- _Exercise goal_:
Where the word "will" shows up in the entries below, please copy the whole line.

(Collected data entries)
———

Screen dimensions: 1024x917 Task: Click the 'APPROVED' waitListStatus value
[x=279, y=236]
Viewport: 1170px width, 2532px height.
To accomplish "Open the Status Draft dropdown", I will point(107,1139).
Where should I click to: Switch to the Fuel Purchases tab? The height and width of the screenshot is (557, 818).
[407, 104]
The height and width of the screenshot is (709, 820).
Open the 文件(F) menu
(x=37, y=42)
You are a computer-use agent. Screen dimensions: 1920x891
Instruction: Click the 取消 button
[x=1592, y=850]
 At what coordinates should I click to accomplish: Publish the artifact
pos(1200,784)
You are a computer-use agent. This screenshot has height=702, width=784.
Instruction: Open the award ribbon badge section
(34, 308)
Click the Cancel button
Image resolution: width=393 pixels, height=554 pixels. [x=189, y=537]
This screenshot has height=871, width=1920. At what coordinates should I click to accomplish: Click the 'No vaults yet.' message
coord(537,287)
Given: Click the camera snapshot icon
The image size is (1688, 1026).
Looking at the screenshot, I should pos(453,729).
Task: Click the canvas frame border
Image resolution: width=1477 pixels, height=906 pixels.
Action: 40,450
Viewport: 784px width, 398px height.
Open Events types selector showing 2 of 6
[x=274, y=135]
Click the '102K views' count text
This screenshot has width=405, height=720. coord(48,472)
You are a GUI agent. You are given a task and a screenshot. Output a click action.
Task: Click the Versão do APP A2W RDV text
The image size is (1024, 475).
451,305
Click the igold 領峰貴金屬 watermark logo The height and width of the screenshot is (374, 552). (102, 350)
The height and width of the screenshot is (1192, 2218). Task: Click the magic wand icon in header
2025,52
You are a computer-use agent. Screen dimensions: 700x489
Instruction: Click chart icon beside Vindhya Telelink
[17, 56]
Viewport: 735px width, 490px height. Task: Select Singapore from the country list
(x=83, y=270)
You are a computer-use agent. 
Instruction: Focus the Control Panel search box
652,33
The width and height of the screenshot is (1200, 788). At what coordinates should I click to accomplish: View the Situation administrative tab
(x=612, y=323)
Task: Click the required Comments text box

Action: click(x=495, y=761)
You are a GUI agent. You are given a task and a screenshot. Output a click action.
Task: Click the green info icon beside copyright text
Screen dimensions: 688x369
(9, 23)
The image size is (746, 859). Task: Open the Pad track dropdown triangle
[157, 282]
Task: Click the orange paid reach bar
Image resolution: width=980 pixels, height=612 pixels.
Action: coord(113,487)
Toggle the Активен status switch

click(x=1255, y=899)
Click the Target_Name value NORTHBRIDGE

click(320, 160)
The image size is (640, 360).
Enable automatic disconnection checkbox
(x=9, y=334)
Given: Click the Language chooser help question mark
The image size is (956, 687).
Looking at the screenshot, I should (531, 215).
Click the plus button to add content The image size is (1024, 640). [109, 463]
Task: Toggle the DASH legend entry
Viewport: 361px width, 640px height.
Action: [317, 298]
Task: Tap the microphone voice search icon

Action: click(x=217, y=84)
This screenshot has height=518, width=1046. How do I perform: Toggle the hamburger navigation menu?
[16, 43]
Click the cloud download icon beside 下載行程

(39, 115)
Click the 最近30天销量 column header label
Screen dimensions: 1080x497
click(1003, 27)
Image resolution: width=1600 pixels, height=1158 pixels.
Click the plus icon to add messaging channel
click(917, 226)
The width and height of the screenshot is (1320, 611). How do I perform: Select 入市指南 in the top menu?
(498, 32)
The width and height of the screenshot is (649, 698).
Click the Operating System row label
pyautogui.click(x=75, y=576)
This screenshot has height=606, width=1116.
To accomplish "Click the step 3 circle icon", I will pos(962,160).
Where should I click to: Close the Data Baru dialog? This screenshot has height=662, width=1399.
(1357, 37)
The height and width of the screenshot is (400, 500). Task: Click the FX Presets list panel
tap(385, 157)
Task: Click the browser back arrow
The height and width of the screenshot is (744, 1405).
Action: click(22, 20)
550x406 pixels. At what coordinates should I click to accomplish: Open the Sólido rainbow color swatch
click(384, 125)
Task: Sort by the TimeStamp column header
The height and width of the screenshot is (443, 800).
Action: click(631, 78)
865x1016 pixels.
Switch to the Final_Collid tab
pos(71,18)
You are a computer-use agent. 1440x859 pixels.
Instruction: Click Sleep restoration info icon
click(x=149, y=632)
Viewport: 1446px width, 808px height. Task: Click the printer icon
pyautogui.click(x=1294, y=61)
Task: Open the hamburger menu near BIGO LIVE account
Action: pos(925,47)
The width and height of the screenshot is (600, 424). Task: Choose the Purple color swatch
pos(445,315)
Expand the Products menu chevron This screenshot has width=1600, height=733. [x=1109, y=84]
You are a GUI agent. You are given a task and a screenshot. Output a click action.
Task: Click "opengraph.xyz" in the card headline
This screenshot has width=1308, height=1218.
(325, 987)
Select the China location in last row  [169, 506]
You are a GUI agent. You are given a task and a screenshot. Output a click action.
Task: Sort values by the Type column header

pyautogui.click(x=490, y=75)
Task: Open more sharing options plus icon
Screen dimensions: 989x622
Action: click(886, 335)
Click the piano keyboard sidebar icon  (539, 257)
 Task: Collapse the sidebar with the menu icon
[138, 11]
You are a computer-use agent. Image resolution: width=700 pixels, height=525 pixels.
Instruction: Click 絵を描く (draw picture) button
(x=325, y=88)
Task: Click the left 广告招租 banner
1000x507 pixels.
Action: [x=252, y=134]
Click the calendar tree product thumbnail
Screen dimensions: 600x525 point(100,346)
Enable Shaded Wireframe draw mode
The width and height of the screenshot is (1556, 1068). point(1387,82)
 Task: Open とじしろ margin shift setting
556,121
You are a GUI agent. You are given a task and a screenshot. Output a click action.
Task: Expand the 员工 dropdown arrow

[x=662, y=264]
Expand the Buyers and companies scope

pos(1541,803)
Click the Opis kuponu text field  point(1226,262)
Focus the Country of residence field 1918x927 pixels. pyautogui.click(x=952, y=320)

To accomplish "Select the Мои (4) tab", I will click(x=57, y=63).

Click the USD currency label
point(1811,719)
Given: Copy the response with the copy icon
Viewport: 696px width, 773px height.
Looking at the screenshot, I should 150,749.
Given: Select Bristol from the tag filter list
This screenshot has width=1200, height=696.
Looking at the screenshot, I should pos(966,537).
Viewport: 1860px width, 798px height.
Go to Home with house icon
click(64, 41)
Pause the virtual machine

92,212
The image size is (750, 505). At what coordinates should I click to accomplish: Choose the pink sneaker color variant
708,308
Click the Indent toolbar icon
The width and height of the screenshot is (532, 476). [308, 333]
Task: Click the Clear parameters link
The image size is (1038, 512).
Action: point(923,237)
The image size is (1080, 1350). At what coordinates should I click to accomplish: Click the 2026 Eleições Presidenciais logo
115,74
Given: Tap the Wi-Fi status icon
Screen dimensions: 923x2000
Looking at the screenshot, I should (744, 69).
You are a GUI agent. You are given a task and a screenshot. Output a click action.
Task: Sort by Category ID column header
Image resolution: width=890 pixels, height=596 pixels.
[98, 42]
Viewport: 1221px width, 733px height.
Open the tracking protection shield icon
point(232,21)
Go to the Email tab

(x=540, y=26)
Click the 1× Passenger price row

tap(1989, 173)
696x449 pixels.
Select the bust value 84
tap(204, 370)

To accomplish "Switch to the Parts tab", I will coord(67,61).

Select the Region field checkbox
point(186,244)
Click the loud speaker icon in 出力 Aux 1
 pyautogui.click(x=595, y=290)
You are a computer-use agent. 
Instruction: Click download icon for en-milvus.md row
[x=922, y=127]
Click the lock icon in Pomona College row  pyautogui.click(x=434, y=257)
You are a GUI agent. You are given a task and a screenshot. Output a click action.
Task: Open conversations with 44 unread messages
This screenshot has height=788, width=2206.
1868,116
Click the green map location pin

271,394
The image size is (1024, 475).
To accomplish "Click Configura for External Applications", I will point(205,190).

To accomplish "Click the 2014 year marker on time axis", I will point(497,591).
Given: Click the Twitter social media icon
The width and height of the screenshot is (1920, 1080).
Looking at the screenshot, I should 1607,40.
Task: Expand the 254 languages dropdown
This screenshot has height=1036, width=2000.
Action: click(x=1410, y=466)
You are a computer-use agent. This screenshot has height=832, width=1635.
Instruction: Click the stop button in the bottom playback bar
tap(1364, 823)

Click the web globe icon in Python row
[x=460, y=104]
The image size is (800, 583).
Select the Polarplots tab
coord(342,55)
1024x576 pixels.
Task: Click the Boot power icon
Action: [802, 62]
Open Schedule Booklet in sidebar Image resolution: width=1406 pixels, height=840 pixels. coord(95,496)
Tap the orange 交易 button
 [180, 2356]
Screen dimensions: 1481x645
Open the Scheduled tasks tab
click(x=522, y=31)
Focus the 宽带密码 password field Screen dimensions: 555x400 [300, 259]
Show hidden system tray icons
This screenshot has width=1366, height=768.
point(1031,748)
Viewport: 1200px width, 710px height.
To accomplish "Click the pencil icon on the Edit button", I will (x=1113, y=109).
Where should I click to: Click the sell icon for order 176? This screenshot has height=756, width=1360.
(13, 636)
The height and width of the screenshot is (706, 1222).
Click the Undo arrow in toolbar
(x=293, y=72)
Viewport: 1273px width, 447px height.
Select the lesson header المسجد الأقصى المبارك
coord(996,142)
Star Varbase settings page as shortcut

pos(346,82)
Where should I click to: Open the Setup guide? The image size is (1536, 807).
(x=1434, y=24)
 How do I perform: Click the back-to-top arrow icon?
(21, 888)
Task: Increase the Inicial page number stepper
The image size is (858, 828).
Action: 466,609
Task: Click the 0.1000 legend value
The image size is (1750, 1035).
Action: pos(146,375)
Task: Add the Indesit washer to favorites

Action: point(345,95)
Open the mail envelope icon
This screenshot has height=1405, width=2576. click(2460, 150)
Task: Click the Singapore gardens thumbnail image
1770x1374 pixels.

———

- _Your solution_:
To accomplish "Open the Status Draft dropdown", I will point(107,1139).
To accomplish "Click the step 3 circle icon", I will pos(962,160).
To accomplish "Select the Мои (4) tab", I will click(x=57, y=63).
To accomplish "Switch to the Parts tab", I will coord(67,61).
To accomplish "Click Configura for External Applications", I will point(205,190).
To accomplish "Click the 2014 year marker on time axis", I will point(497,591).
To accomplish "Click the pencil icon on the Edit button", I will (x=1113, y=109).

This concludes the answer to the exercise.